▸ Challenges
**a.** According to the document excerpt on Thomas Nast's Santa drawings, until what year did Nast's yearly Santa drawings appear in Harper's Weekly?
**b.** Name every source that the Thomas Nast excerpt credits for its information.
**c.** From the Thomas Nast excerpt, reproduce word for word the passage that starts with the words "Twenty-plus years of" and ends after "Tammany Hall cronies.".

▸ Document excerpt
▬▬▬

Smithsonian reports that the real inventor of the image of Old Saint Nick we all love is cartoonist Thomas Nast, whose version of Santa appeared in the January 3, 1863 edition of Harper's Weekly. Nast did two illustrations for the issue: one, of the jolly man visiting a Union Army camp, wearing "a jacket patterned with stars and pants colored in stripes" as he displays a toy puppet, which looks an awful lot like Confederate president Jefferson Davis, with a rope circling his neck. (Hmm ... subtle.)

The other picture continues Santa's political exploits as he appears in a sleigh and slides down a chimney in art that frames the main images of a woman praying and a soldier posed against a tree. This imagery helped continue Christmas's journey from strictly a religious holiday to a more commercial celebration, starting during the Industrial Revolution and continuing as Clement Clarke Moore's 1823 poem "A Visit from St. Nicholas," whose verses also inspired Nast's drawings, became popularized, according to the Smithsonian.

Twenty-plus years of Santa Claus drawings

Nast's yearly Santa drawings continued to decorate Harpers Weekly until 1886. The 33 pictures continued to reinforce the image of the man we all love today, and Nast, who believed in abolition, civil rights and other causes, used Santa's visage to make various political commentaries along the way. Nast also "suggested that Santa could be found at the North Pole and that kids could send him their wish lists there," according to Biography

Besides a vision of Santa, Nast created the Democrats' donkey, the Republican's elephant, and an popularized an iconic image of the nation embodied as Uncle Sam, relates the National Museum of American History. His political cartoons helped topple New York City's corrupt Boss Tweed and his Tammany Hall cronies.

▬▬▬

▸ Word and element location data
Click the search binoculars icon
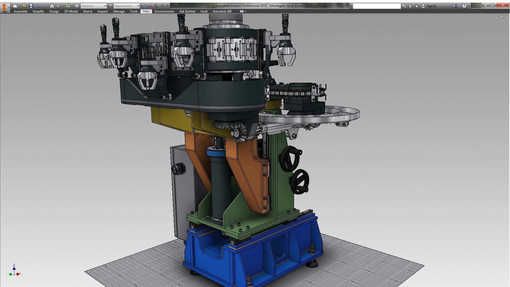 click(404, 6)
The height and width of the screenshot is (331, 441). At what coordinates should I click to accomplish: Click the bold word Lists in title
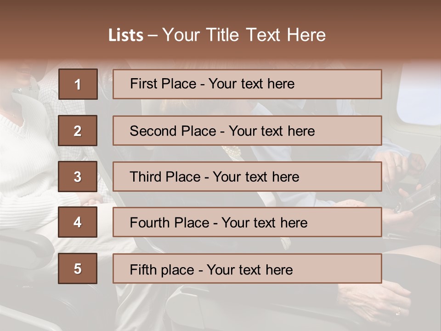[x=126, y=35]
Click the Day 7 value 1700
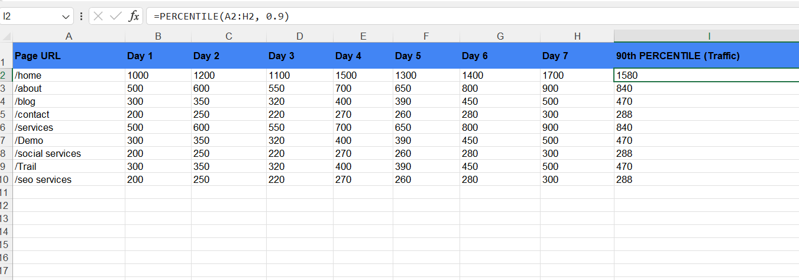Screen dimensions: 799x280 (577, 75)
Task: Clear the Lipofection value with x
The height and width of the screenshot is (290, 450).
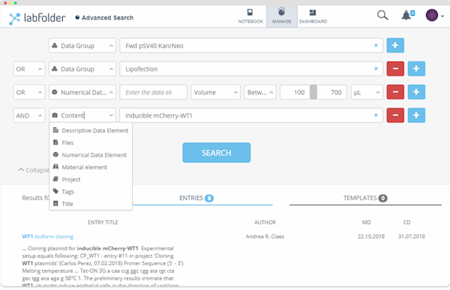Action: click(376, 68)
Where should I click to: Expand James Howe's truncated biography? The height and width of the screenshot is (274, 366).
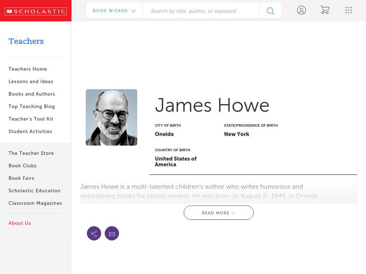coord(218,212)
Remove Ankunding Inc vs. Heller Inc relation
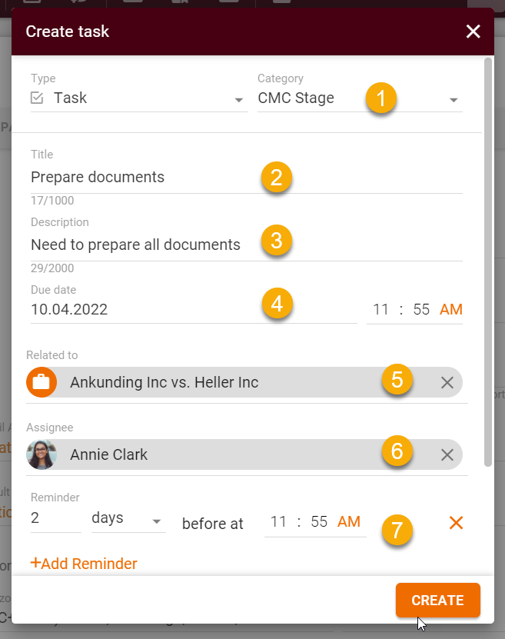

▬▬▬

▸ Solved problems
**a.** 1886

**b.** Smithsonian; Biography; National Museum of American History

**c.**
Twenty-plus years of Santa Claus drawings

Nast's yearly Santa drawings continued to decorate Harpers Weekly until 1886. The 33 pictures continued to reinforce the image of the man we all love today, and Nast, who believed in abolition, civil rights and other causes, used Santa's visage to make various political commentaries along the way. Nast also "suggested that Santa could be found at the North Pole and that kids could send him their wish lists there," according to Biography

Besides a vision of Santa, Nast created the Democrats' donkey, the Republican's elephant, and an popularized an iconic image of the nation embodied as Uncle Sam, relates the National Museum of American History. His political cartoons helped topple New York City's corrupt Boss Tweed and his Tammany Hall cronies.